> [Saved entries]:
★ ★ ★ ★ ★ ★ ★

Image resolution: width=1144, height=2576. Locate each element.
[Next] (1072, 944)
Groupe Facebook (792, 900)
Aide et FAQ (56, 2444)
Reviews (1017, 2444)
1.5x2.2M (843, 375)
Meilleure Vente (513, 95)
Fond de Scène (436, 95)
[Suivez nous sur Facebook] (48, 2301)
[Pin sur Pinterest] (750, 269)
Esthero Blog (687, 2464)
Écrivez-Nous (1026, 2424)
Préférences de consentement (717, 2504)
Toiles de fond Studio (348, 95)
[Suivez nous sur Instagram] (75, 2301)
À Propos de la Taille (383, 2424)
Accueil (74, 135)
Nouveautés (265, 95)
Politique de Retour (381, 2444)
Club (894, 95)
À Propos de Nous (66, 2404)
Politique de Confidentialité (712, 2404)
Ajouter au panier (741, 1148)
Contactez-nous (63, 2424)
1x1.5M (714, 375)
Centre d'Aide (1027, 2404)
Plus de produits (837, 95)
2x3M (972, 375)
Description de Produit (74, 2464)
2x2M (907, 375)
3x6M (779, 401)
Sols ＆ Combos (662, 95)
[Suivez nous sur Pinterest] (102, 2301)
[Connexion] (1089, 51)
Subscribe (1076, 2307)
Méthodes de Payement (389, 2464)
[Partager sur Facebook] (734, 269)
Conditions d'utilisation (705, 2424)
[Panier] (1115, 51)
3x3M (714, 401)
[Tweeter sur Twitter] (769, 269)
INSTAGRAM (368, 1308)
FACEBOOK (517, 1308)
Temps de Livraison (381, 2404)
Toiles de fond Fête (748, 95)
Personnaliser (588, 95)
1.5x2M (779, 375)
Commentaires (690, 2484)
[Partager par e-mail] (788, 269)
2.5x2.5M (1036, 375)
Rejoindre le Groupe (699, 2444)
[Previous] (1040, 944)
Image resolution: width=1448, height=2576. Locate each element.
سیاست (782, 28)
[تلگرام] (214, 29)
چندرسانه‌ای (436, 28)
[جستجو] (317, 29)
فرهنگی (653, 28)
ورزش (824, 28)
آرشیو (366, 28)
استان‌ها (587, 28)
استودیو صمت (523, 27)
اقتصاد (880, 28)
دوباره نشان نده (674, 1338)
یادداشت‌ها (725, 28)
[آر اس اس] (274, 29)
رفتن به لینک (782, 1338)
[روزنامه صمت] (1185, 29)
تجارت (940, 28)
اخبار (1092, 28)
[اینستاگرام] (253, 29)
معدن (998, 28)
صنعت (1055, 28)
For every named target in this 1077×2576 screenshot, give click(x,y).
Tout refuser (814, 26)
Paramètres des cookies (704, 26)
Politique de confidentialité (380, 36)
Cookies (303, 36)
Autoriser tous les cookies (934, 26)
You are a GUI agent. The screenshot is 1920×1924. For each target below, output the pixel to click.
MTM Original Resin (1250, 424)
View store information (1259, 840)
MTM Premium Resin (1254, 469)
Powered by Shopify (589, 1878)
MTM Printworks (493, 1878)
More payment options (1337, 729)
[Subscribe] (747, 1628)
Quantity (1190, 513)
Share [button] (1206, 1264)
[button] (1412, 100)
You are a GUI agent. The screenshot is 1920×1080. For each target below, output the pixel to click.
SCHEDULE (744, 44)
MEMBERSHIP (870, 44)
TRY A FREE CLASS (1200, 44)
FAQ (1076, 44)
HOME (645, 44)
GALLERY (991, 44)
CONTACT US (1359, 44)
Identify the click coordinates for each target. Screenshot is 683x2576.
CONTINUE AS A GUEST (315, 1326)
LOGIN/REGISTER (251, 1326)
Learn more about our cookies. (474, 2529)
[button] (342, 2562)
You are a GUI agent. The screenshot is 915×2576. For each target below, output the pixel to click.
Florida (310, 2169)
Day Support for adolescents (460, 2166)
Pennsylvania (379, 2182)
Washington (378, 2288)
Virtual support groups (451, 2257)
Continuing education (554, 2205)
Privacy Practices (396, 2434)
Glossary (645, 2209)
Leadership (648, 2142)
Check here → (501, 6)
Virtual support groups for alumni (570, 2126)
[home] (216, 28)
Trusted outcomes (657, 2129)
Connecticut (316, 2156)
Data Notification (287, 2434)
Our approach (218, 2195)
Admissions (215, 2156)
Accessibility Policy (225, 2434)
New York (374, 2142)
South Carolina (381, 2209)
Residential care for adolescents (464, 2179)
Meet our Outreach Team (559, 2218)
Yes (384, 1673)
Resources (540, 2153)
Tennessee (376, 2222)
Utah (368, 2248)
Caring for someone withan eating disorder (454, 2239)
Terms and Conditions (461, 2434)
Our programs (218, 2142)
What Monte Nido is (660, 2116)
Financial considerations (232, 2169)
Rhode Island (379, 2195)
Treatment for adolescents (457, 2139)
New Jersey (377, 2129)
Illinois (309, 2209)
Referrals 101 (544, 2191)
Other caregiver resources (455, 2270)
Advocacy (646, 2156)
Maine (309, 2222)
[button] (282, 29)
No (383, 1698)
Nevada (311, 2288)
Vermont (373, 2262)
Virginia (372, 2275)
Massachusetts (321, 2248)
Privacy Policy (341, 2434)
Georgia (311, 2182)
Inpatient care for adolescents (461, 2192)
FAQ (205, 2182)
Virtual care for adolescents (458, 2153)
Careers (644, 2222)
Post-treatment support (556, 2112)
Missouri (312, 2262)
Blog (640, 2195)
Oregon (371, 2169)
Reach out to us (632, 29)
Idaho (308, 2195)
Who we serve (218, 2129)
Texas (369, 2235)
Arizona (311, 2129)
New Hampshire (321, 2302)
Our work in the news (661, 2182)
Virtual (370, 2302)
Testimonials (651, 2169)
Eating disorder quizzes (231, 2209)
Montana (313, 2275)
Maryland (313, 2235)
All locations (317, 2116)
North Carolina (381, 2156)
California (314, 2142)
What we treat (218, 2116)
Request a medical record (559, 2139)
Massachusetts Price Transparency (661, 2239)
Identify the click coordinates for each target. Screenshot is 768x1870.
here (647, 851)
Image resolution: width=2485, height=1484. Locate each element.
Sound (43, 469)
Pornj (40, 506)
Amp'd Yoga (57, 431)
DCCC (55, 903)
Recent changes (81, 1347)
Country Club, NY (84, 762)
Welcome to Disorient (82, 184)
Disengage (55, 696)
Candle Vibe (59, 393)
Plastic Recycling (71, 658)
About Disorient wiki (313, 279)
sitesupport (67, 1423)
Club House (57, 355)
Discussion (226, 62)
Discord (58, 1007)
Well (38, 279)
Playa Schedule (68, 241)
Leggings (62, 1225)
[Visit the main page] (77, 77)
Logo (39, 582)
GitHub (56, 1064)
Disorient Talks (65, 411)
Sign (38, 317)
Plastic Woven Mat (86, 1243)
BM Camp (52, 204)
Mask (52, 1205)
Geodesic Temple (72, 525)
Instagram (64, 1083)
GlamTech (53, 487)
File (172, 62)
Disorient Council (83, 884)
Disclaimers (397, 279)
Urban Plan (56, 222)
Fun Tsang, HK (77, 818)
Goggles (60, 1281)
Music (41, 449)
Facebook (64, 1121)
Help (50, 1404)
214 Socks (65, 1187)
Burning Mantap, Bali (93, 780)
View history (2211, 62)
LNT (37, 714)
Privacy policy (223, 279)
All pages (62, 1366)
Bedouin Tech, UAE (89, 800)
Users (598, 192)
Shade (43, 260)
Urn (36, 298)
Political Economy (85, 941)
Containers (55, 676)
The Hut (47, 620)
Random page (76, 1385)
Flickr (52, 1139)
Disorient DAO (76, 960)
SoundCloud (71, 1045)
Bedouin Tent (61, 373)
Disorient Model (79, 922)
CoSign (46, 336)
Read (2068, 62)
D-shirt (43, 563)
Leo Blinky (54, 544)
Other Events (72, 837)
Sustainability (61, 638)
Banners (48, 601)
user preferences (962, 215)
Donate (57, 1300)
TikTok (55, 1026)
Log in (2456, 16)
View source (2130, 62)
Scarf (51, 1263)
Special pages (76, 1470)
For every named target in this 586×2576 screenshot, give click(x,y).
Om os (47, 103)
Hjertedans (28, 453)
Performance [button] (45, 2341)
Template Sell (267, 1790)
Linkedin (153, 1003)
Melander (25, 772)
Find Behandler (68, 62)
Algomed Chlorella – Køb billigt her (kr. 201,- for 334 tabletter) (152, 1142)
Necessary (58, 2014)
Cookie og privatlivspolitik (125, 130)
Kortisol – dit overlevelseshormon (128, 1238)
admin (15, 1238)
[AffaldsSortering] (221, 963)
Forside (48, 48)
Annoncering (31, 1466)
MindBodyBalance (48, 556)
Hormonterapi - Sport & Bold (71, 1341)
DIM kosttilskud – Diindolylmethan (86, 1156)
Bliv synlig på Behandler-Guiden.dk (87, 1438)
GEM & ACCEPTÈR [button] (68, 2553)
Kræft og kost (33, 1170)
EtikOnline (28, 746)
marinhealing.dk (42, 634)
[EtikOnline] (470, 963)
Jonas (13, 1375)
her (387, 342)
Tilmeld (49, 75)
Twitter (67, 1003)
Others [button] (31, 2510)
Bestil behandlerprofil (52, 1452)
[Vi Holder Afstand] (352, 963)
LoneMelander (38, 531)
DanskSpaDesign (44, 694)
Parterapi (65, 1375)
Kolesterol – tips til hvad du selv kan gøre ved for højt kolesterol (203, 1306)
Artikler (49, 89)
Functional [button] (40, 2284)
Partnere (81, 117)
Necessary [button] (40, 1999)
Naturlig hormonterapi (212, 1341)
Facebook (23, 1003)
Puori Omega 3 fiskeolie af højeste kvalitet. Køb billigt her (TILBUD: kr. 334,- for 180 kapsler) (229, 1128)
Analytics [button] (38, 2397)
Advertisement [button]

★ ★ ★ ★ ★ ★ ★

> [WHAT THE TASK ASKS]: Each line in the records that carries "disorder" must be copied out.

> [RESULT FOR THIS TASK]:
Caring for someone withan eating disorder (454, 2239)
Eating disorder quizzes (231, 2209)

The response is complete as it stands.